• Problem statement: Print the data below, starting with the line that contains "The image size" and going on through the line that contains "pos(821,26)", both lines included, and leave the pictures out of your answer.

• Record excerpts:
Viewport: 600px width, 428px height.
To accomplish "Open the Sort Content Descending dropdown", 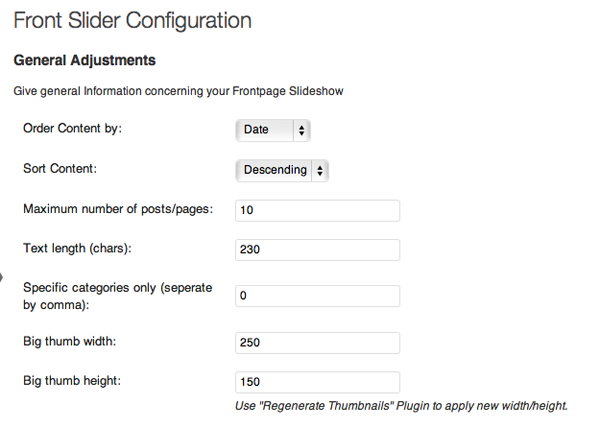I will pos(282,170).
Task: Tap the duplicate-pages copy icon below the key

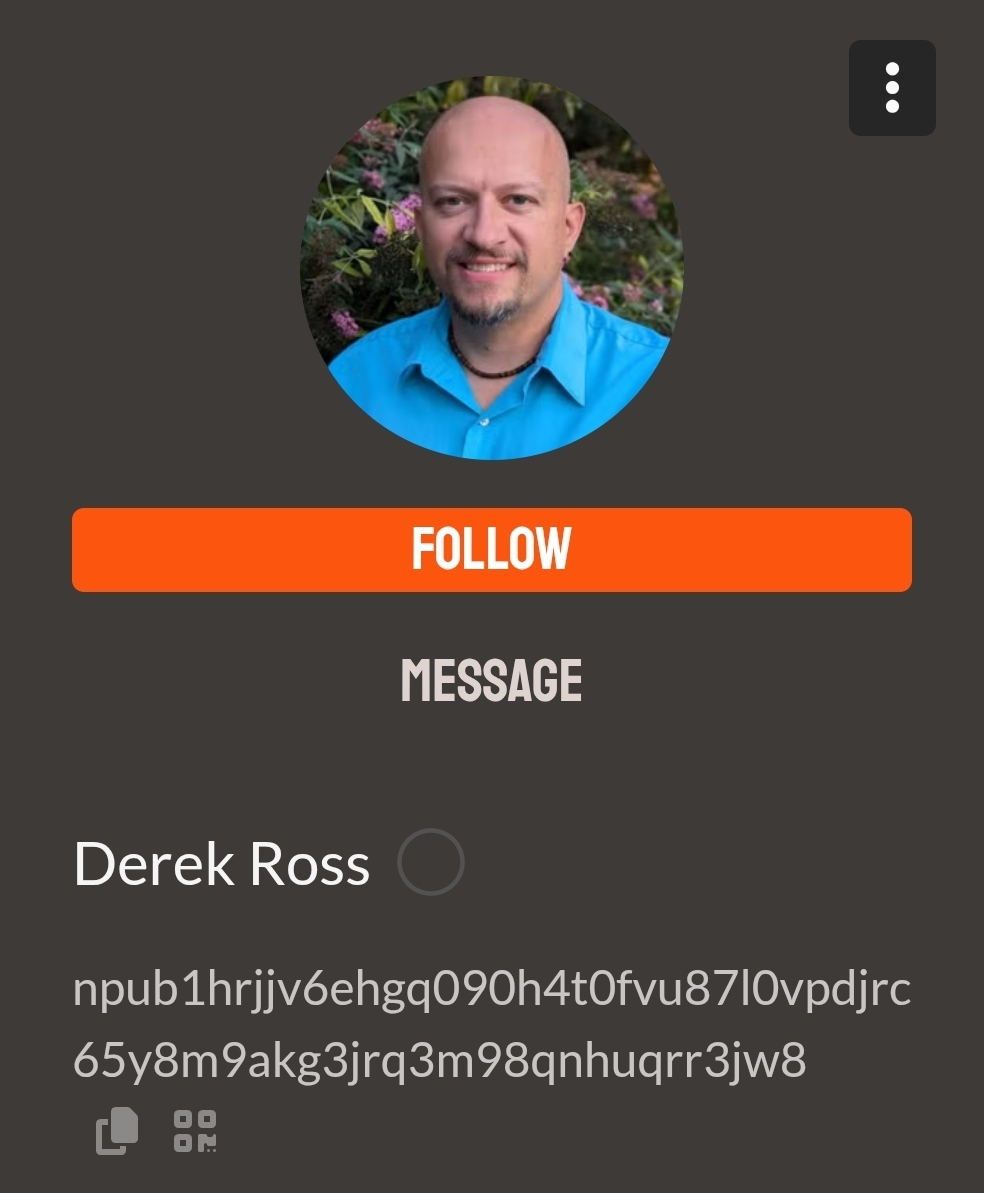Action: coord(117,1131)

==

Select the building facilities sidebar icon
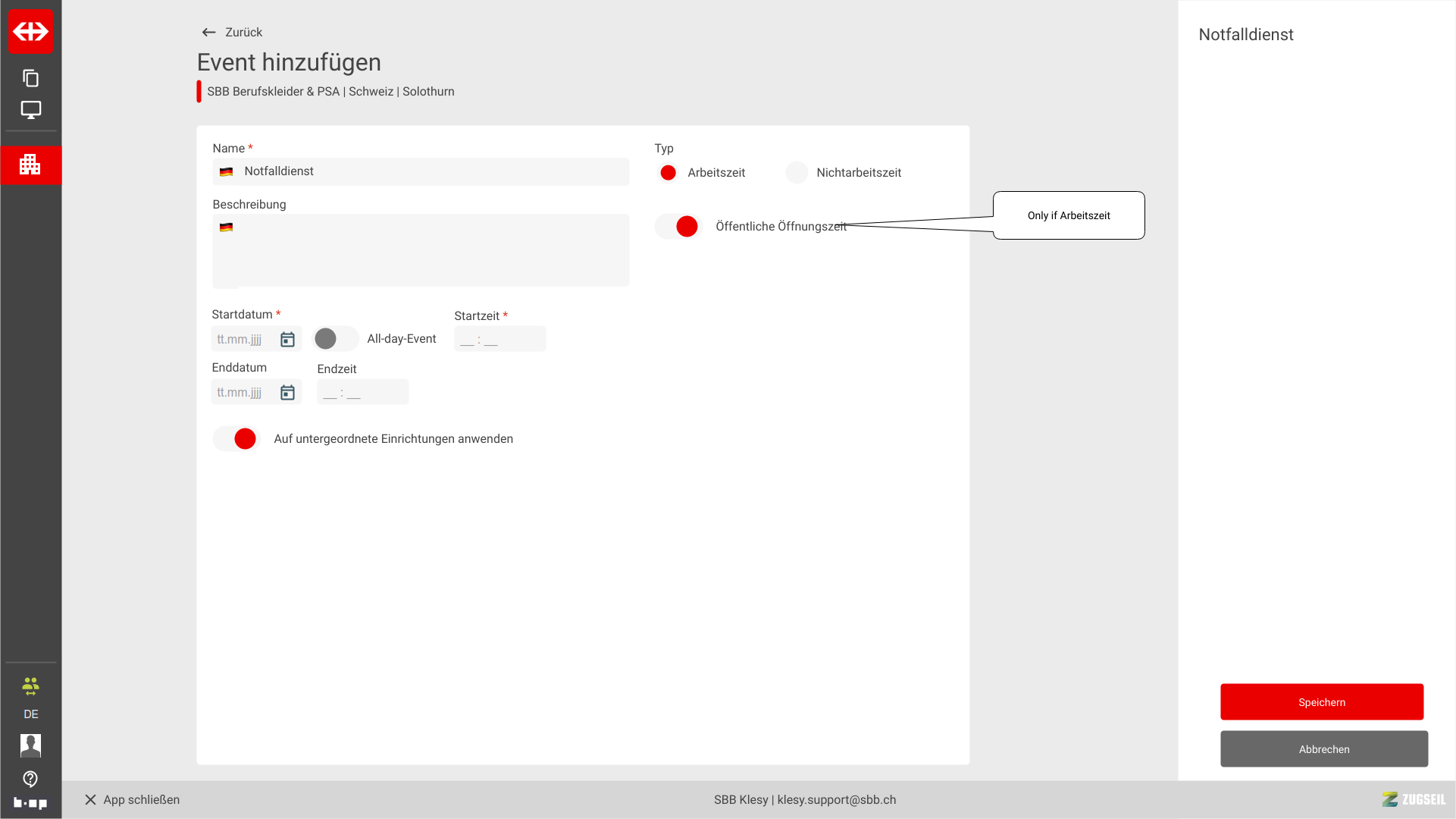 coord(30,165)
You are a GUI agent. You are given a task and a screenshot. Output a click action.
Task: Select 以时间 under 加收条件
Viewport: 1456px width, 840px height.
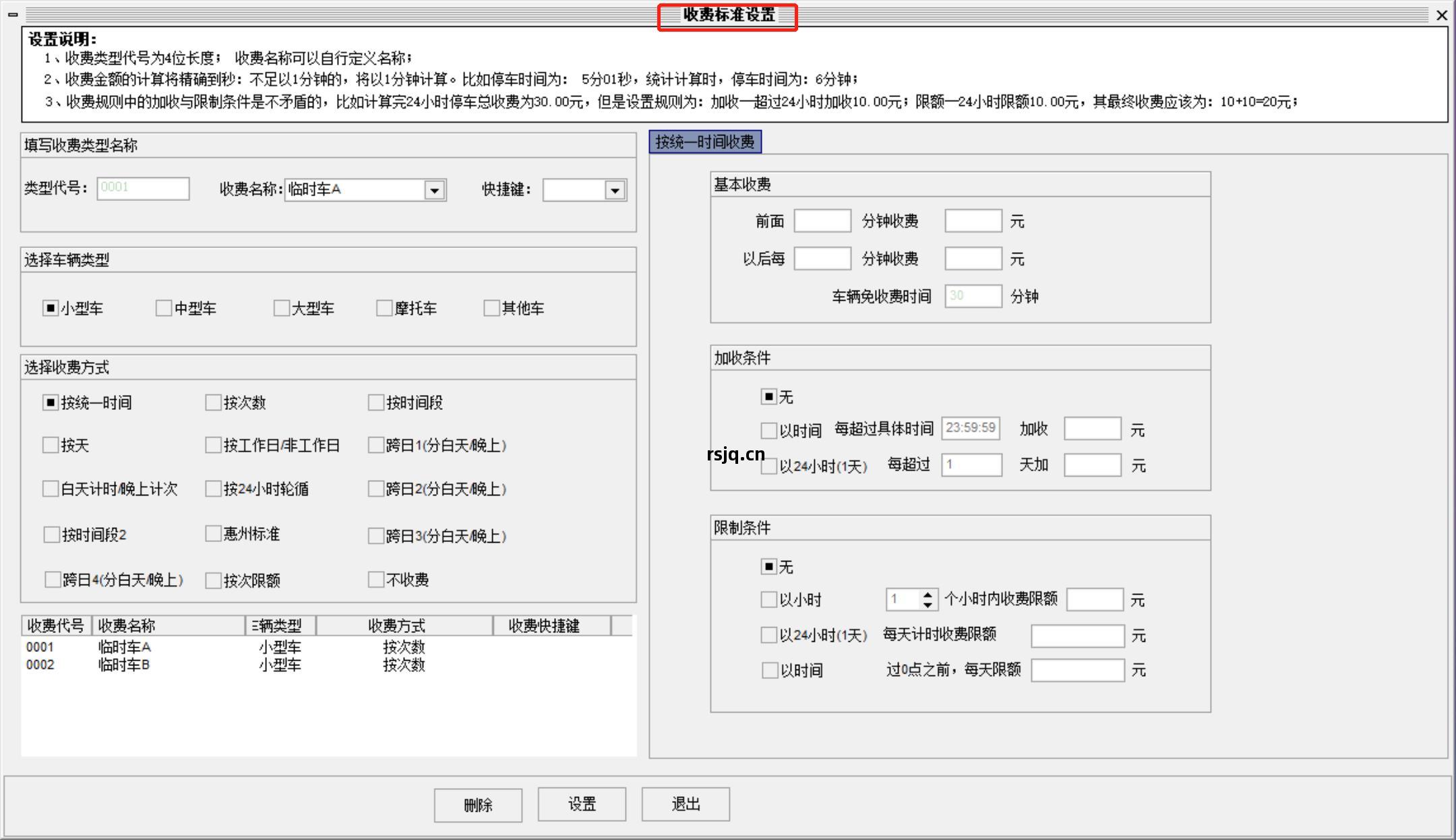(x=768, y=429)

* * *

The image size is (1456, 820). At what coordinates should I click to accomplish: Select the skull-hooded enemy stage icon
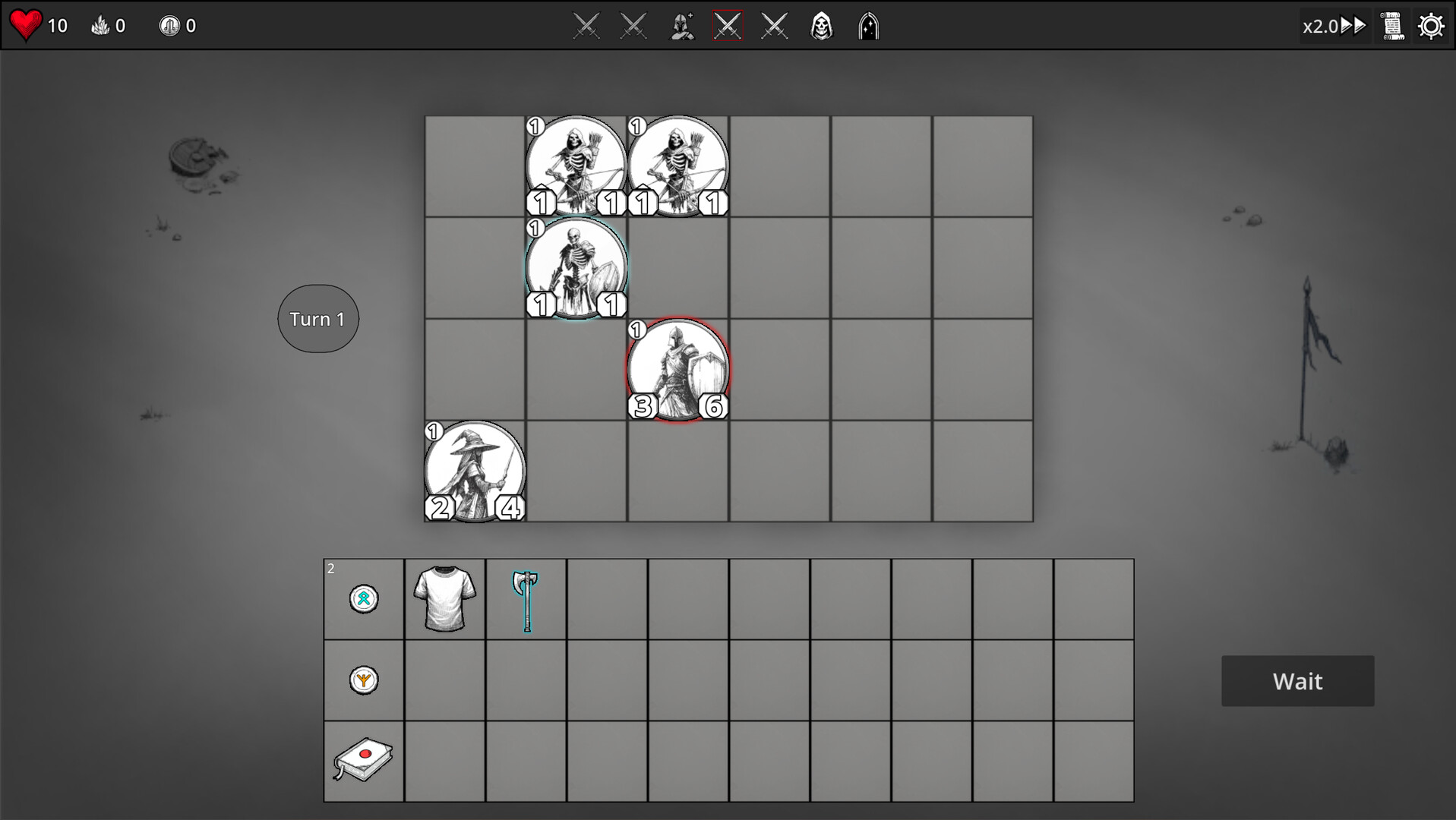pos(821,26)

• Exercise output:
The image size is (1456, 820). At what coordinates should I click to accomplish: Select the skull-hooded enemy stage icon
pos(821,26)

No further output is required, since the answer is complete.